• **DATA RECORDS**:
____________________

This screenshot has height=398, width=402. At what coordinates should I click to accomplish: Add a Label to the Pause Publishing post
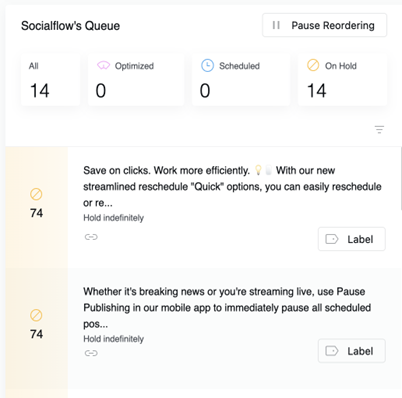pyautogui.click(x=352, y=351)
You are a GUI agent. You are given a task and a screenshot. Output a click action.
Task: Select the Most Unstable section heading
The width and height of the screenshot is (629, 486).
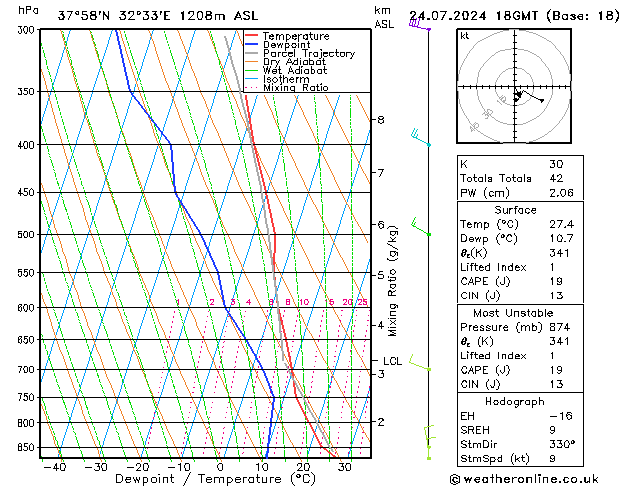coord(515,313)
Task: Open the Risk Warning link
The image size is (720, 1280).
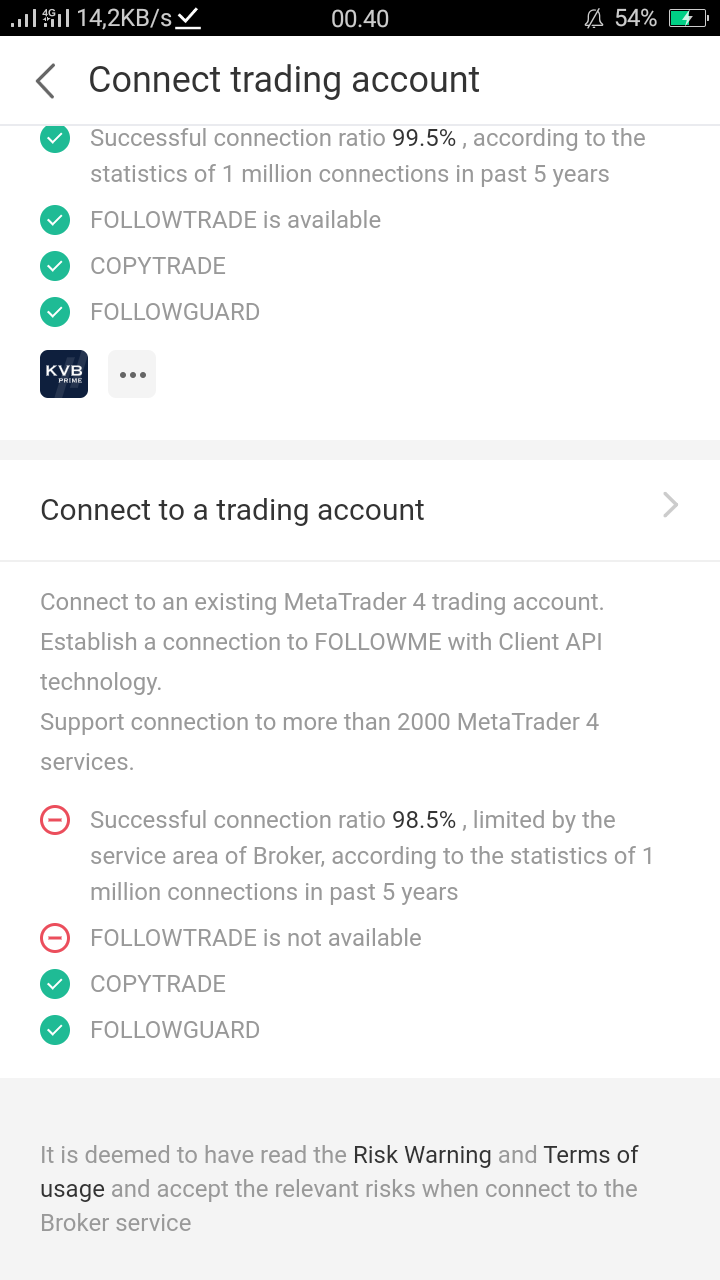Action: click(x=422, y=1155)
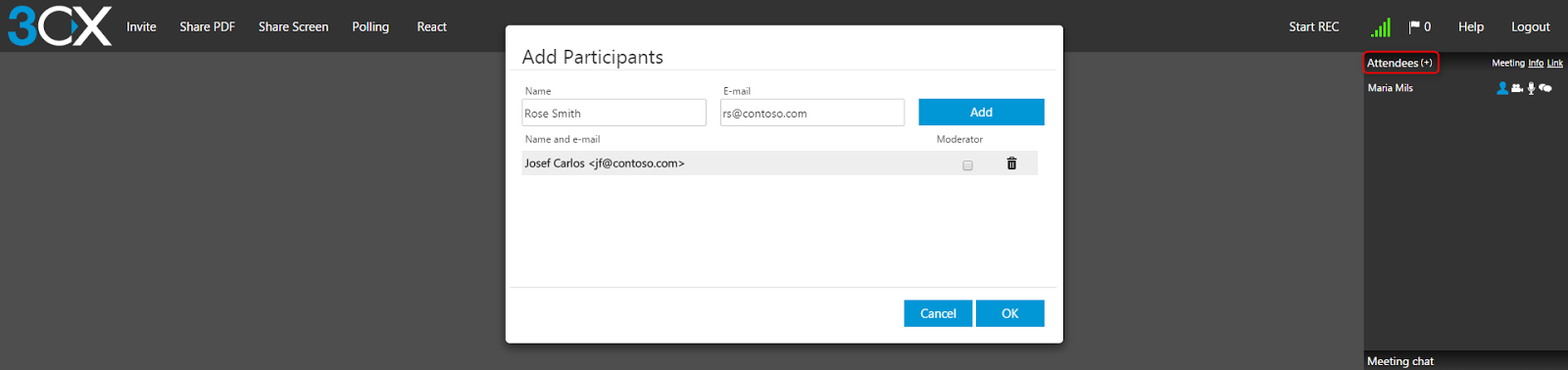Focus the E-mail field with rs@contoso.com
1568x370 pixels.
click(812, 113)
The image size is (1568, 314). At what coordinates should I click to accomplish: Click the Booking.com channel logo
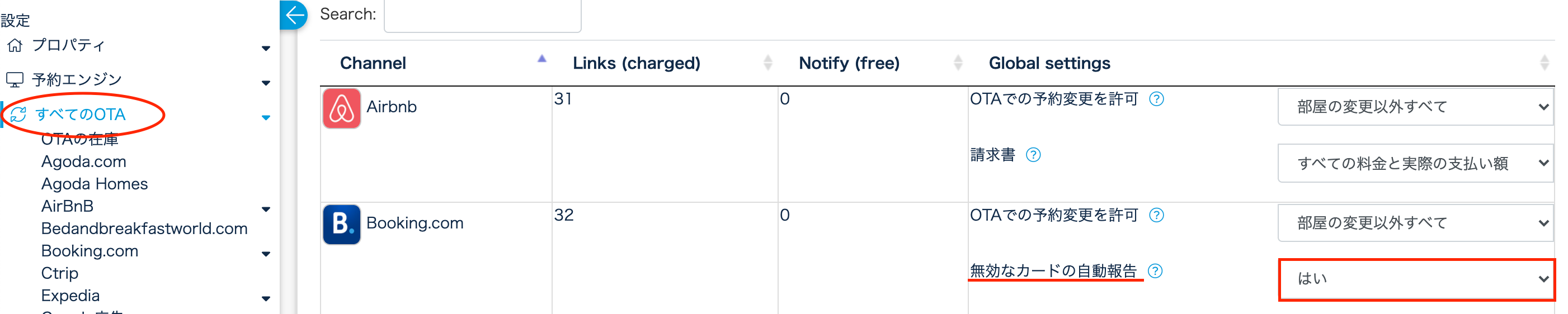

____________________

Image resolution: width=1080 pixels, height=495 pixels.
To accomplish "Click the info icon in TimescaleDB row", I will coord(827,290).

____________________

• **TASK OBJECTIVE**: The lines above from the line with "The width and" through the line with "The image size is (1568, 314)." are to be given again word for word, with no pictures among them.

• **YOUR RESPONSE**:
The width and height of the screenshot is (629, 486).
coord(515,313)
Task: Open the Risk Warning link
The image size is (720, 1280).
Action: click(x=422, y=1155)
Focus the E-mail field with rs@contoso.com
1568x370 pixels.
click(812, 113)
The image size is (1568, 314). At what coordinates should I click to accomplish: Click the Booking.com channel logo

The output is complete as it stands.